„Da sind einige dabei, die keinen Kinderarzt finden“, sagt die Ärztin. Sie weiß aus eigener Erfahrung, wie schwer es in Dortmund ist, einen Arzt zu finden. Vor ein paar Monaten half sie vertretungsweise in einer Kinderarztpraxis aus. Ständig riefen Eltern an und fragten, ob ihr Kind neu aufgenommen werden könne, erzählt sie. „Aber fast alle Praxen haben Aufnahmestopp. Dann nutzen die Eltern eben den Notdienst als Kinderarzt-Ersatz.“
Offene Sprechstunde reicht nicht
Derdya Demirci ist eine dieser Eltern. Ihre kleine Tochter habe Mundgeruch, trinke viel und lasse viel Wasser, schildert die junge Mutter – alles typische Symptome für Diabetes. „Ich habe Angst, ihr das vererbt zu haben“, sagt sie. „Ich will das unbedingt abklären.“ Aber mit ihrem Kinderarzt sei sie unzufrieden, fühle sich schlecht beraten.
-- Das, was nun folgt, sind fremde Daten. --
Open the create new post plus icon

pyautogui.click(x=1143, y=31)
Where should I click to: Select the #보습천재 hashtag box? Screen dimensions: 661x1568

Akut ist es bei einem kleinen Jungen im Wartezimmer nebenan. Er hat eine bakterielle Infektion, der Kopf ist dicht, die Nase läuft, die Augen sind geschwollen und rot. Einen Kinderarzt habe sie zwar, schildert die Mutter. „Aber offene Sprechstunde ist nur von 10 bis 11 Uhr.“ Was solle sie machen, wenn es danach drastisch bergab gehe?
Ein ähnliches Problem haben Aferdita Ajdini und ihre Tochter Dalina. Die Neunjährige klage immer wieder über Druck und Schmerzen in der Brust. Einen guten Arzt haben sie zwar – aber der Termin beim Kinderkardiologen zieht sich hin. „Wir haben im Juni einen Termin für Oktober bekommen. Vier Monate!“, ärgert sich die Mutter.
Ärztin Müer checkt Dalina, die Werte sind gut. Sie rät der Schülerin zu Sport und weniger Sitzen. Ihre Mutter ist beruhigt, aber in ihren Augen arbeitet der Ärger: „Wir haben sieben Stunden gewartet“, sagt sie. Trotzdem bleibt sie verständnisvoll und freundlich.
Was die Kinderärztin sonst noch erlebt, siehst du hier im Video.
Und die meisten bleiben nett. Aber die wenigen, die über die Stränge schlagen, sind die, die im Gedächtnis bleiben. „Vor allem die Väter werden schnell ungeduldig und aggressiv“, weiß Prof. Dominik Schneider. Der Ton werde rauer, sagt der Klinikchef. Um die Mitarbeitenden zu schützen, sei fast immer Security in der Kinderklinik unterwegs. Manchmal stehe der Sicherheitsmann nur im Wartezimmer – das reiche schon, um Ruhe reinzubringen und die Gemüter zu kühlen.